**JOB**. Copy every one of the following entries word for word, leaving nothing out and changing nothing.

-- Begin --

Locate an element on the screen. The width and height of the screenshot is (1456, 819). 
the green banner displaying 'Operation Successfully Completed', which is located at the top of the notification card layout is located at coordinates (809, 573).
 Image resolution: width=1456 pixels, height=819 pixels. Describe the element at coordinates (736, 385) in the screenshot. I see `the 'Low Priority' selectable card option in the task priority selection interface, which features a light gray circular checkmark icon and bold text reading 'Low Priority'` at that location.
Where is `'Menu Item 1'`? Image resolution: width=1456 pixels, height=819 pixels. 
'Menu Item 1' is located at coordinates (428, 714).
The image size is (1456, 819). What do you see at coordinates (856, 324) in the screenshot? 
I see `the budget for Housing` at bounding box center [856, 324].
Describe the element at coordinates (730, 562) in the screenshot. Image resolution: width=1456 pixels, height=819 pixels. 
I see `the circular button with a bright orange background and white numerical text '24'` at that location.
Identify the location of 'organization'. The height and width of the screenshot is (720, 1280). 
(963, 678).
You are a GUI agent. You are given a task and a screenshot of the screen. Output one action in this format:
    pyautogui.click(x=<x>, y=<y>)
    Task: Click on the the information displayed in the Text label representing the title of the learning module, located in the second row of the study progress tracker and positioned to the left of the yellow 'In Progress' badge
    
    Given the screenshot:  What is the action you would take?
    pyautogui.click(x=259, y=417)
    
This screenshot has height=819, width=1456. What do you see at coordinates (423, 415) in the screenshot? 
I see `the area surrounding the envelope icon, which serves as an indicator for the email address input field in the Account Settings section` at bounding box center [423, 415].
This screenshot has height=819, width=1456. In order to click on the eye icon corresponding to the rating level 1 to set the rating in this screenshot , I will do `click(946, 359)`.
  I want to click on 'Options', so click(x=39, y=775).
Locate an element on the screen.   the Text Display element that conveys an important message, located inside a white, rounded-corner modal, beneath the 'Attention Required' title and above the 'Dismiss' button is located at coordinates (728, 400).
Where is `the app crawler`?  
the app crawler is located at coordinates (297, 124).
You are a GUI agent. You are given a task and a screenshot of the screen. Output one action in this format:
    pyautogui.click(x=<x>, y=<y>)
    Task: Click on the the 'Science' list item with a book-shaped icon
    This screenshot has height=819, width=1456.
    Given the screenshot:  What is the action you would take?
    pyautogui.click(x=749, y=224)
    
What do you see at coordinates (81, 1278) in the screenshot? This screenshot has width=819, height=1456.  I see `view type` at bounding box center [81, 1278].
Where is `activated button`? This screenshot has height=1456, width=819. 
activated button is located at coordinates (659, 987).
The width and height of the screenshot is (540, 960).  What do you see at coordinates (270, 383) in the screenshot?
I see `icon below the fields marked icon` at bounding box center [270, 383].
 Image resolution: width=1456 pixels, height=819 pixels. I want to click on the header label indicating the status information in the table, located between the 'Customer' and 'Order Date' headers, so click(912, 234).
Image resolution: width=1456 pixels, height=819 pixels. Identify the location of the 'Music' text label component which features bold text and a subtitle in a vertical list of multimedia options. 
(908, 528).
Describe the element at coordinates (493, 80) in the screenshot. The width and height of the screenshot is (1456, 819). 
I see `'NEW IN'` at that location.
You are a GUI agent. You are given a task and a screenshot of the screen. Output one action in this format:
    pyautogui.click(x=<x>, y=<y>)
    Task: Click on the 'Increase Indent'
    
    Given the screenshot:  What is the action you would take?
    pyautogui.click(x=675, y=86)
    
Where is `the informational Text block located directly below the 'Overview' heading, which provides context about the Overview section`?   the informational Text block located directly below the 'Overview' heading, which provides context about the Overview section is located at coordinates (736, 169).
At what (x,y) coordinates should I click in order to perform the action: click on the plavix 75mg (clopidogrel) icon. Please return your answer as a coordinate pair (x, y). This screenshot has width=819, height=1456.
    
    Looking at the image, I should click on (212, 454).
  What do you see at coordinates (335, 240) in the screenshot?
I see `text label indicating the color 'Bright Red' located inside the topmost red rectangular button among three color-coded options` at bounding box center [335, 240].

-- End --

**SOLVED EXERCISE**.
Locate an element on the screen. The width and height of the screenshot is (1456, 819). 
the green banner displaying 'Operation Successfully Completed', which is located at the top of the notification card layout is located at coordinates (809, 573).
 Image resolution: width=1456 pixels, height=819 pixels. Describe the element at coordinates (736, 385) in the screenshot. I see `the 'Low Priority' selectable card option in the task priority selection interface, which features a light gray circular checkmark icon and bold text reading 'Low Priority'` at that location.
Where is `'Menu Item 1'`? Image resolution: width=1456 pixels, height=819 pixels. 
'Menu Item 1' is located at coordinates (428, 714).
The image size is (1456, 819). What do you see at coordinates (856, 324) in the screenshot? 
I see `the budget for Housing` at bounding box center [856, 324].
Describe the element at coordinates (730, 562) in the screenshot. Image resolution: width=1456 pixels, height=819 pixels. 
I see `the circular button with a bright orange background and white numerical text '24'` at that location.
Identify the location of 'organization'. The height and width of the screenshot is (720, 1280). 
(963, 678).
You are a GUI agent. You are given a task and a screenshot of the screen. Output one action in this format:
    pyautogui.click(x=<x>, y=<y>)
    Task: Click on the the information displayed in the Text label representing the title of the learning module, located in the second row of the study progress tracker and positioned to the left of the yellow 'In Progress' badge
    
    Given the screenshot:  What is the action you would take?
    pyautogui.click(x=259, y=417)
    
This screenshot has height=819, width=1456. What do you see at coordinates (423, 415) in the screenshot? 
I see `the area surrounding the envelope icon, which serves as an indicator for the email address input field in the Account Settings section` at bounding box center [423, 415].
This screenshot has height=819, width=1456. In order to click on the eye icon corresponding to the rating level 1 to set the rating in this screenshot , I will do `click(946, 359)`.
  I want to click on 'Options', so click(x=39, y=775).
Locate an element on the screen.   the Text Display element that conveys an important message, located inside a white, rounded-corner modal, beneath the 'Attention Required' title and above the 'Dismiss' button is located at coordinates (728, 400).
Where is `the app crawler`?  
the app crawler is located at coordinates (297, 124).
You are a GUI agent. You are given a task and a screenshot of the screen. Output one action in this format:
    pyautogui.click(x=<x>, y=<y>)
    Task: Click on the the 'Science' list item with a book-shaped icon
    This screenshot has height=819, width=1456.
    Given the screenshot:  What is the action you would take?
    pyautogui.click(x=749, y=224)
    
What do you see at coordinates (81, 1278) in the screenshot? This screenshot has width=819, height=1456.  I see `view type` at bounding box center [81, 1278].
Where is `activated button`? This screenshot has height=1456, width=819. 
activated button is located at coordinates (659, 987).
The width and height of the screenshot is (540, 960).  What do you see at coordinates (270, 383) in the screenshot?
I see `icon below the fields marked icon` at bounding box center [270, 383].
 Image resolution: width=1456 pixels, height=819 pixels. I want to click on the header label indicating the status information in the table, located between the 'Customer' and 'Order Date' headers, so click(912, 234).
Image resolution: width=1456 pixels, height=819 pixels. Identify the location of the 'Music' text label component which features bold text and a subtitle in a vertical list of multimedia options. 
(908, 528).
Describe the element at coordinates (493, 80) in the screenshot. The width and height of the screenshot is (1456, 819). 
I see `'NEW IN'` at that location.
You are a GUI agent. You are given a task and a screenshot of the screen. Output one action in this format:
    pyautogui.click(x=<x>, y=<y>)
    Task: Click on the 'Increase Indent'
    
    Given the screenshot:  What is the action you would take?
    pyautogui.click(x=675, y=86)
    
Where is `the informational Text block located directly below the 'Overview' heading, which provides context about the Overview section`?   the informational Text block located directly below the 'Overview' heading, which provides context about the Overview section is located at coordinates (736, 169).
At what (x,y) coordinates should I click in order to perform the action: click on the plavix 75mg (clopidogrel) icon. Please return your answer as a coordinate pair (x, y). This screenshot has width=819, height=1456.
    
    Looking at the image, I should click on (212, 454).
  What do you see at coordinates (335, 240) in the screenshot?
I see `text label indicating the color 'Bright Red' located inside the topmost red rectangular button among three color-coded options` at bounding box center [335, 240].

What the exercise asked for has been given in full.